- **RECORDS SUPPLIED**:
* * *

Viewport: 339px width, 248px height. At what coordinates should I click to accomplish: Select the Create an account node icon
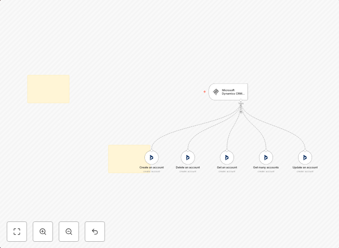coord(152,157)
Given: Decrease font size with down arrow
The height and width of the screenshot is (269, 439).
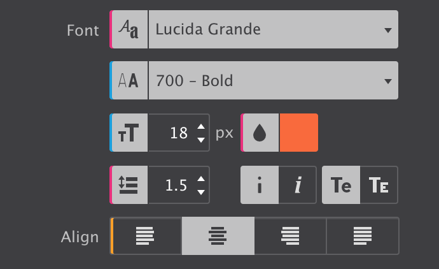Looking at the screenshot, I should tap(201, 140).
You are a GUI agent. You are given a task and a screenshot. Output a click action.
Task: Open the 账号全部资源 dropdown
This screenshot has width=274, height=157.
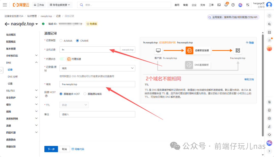click(x=60, y=5)
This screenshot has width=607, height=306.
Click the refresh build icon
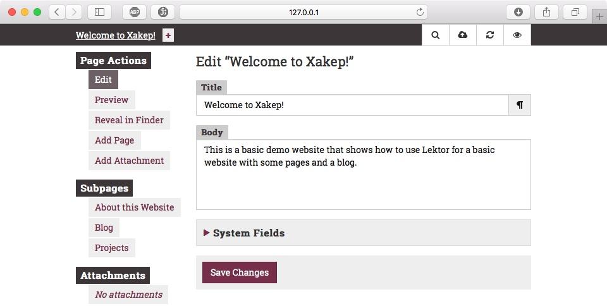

* * *

- **EXERCISE DESCRIPTION**: Pictures stay out; everything else in the records gets copied exactly.

- **RESPONSE**:
Viewport: 339px width, 248px height. At what coordinates should I click to accomplish: Select the Create an account node icon
coord(152,157)
Given: Decrease font size with down arrow
The height and width of the screenshot is (269, 439).
Looking at the screenshot, I should tap(201, 140).
You are a GUI agent. You are given a task and a screenshot. Output a click action.
Task: Open the 账号全部资源 dropdown
This screenshot has width=274, height=157.
click(x=60, y=5)
This screenshot has width=607, height=306.
Click the refresh build icon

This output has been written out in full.